What do you get when you put together a bunch of football-loving young boys? The Harvest Kidz Cup, that’s what.
By Amanda Jayne Lee
On a humid Wednesday afternoon, in a space along Jalan Banaan Kepal by the Kallang River, 45 boys aged between 7 to 12 were battling it out to win the Harvest Kidz Cup 2012.
It was a hot and humid Dec. 5, but the eight teams were having the time of their lives.
Held at The Cage, the competition—the first of its sort—started when the teachers in City Harvest Children’s Church saw how much the boys loved the sports. “The Harvest Kidz Cup is an avenue for them to play football, something for them to do during the holidays,” said Seah Eng Wee, a teacher from CCH.
Besides keeping the children busy, the competition also served to create bonds between the boys. Many of them were teamed with other boys they didn’t know.
Glen Yeow, 12, the captain of the team called Bros United, said, “I called one of my friends (to join my team), then he called his friend, and our team just got bigger.” They had only met each other the day before the match but became fast friends. Even after the match, the team members made plans to meet up and play soccer.
The game turned out to be a family affair too. Nitro Strikers, a team made up of children whose parents come from the same cell group, had been playing soccer for a long time. “The children play soccer while we are having cell group meetings, so when this competition came about, we decided to let them form a team,” said Christina Chong, a homemaker and mother of Nitro Strikers team members, Jonathan and Ethan Lee.
Not only were moms and dads spotted at the futsal stadium, an elderly man sitting on a wheelchair was also following the progress of the Nitro Strikers closely. “He is the grandfather of two boys in the team,” Chong explained. “He has terminal cancer, but he specially came to watch his grandsons play.”
The Nitro Strikers even had their own jersey: blue and yellow with an “N” emblazoned across the front of the shirt. These were specially made by the parents. “They are definitely hoping to win,” said Chong, “but for us Moms and Dads, we just want them to have a good time and gain exposure.”
It was hard, however, for the mothers to contain their excitement. At one point, one father shouted, “Calm down! Calm down! Calm down!” at some over-excited mothers cheering their boys on.
“It’s a day out with him, and it’s something fun and healthy to do together,” said Tarn Ling, a marketing manager, who took leave to watch her son Isaac Tan, 8, play for the Diamond Diggers. Her reward came when the Diamond Diggers came in second.
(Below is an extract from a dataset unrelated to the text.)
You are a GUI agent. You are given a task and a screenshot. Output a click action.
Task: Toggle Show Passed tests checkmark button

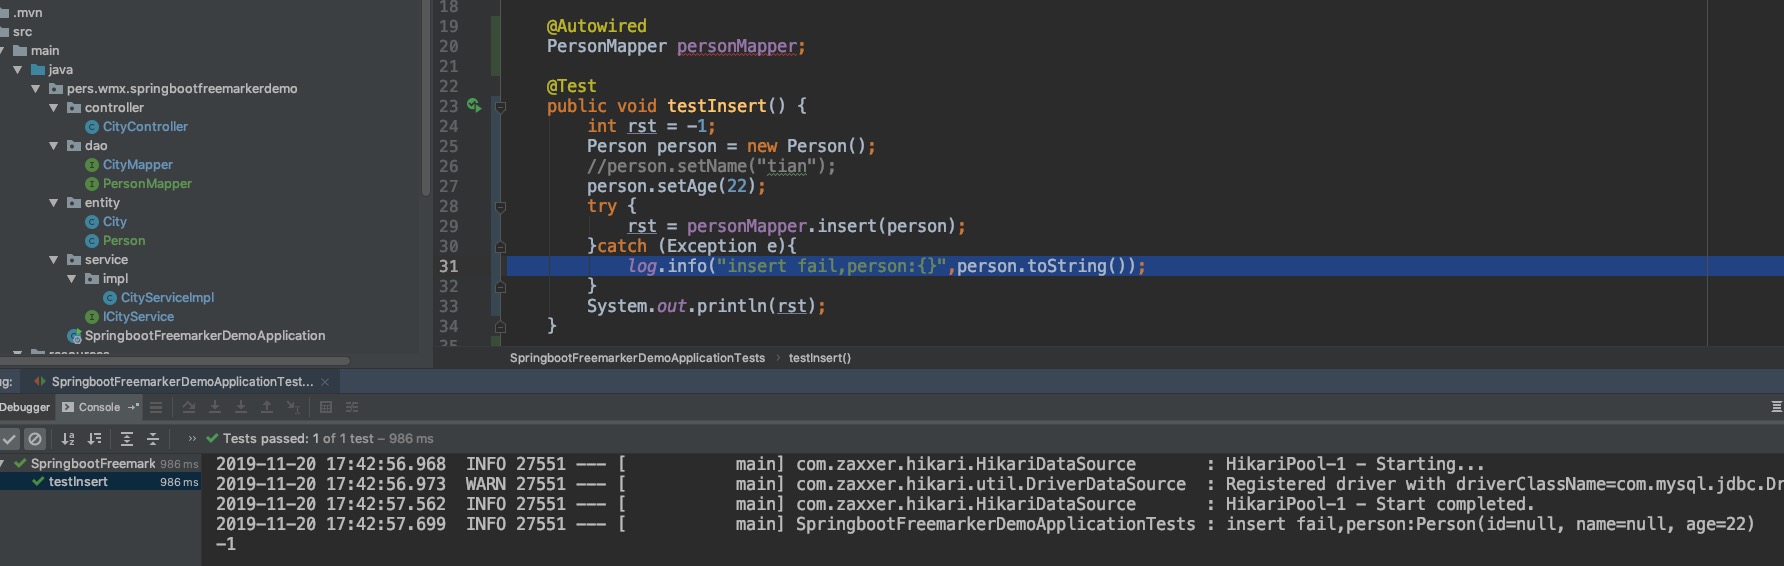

The Golden Rangers, who also came in custom-made jerseys, entered the Cup with victory in their minds. “We want to win our first trophy for the Golden Rangers,” said co-captain Joshua Ho, 11, confidently. Ho, an avid soccer player, can often be found in church kicking a ball around before and after service with his friends. They take the game seriously, and much thought went into naming their team. “Golden means powerful, strong and pure; rangers represents, not power rangers, but forest rangers,” Ho explained, pointing to his shirt. “Pure, courageous and strong.” Despite an earlier foot injury, Ho and the Golden Rangers managed to qualify for semi-finals. “I’ll be the happiest man in the world if we win,” said Jerome Choong, 11, the co-captain.
At the end of the day, team Bros United walked off with the first Harvest Kidz Cup 2012 trophy, while Diamond Diggers came in second and the Golden Rangers A team was third. To those boys in the Cage, this was practically the World Cup.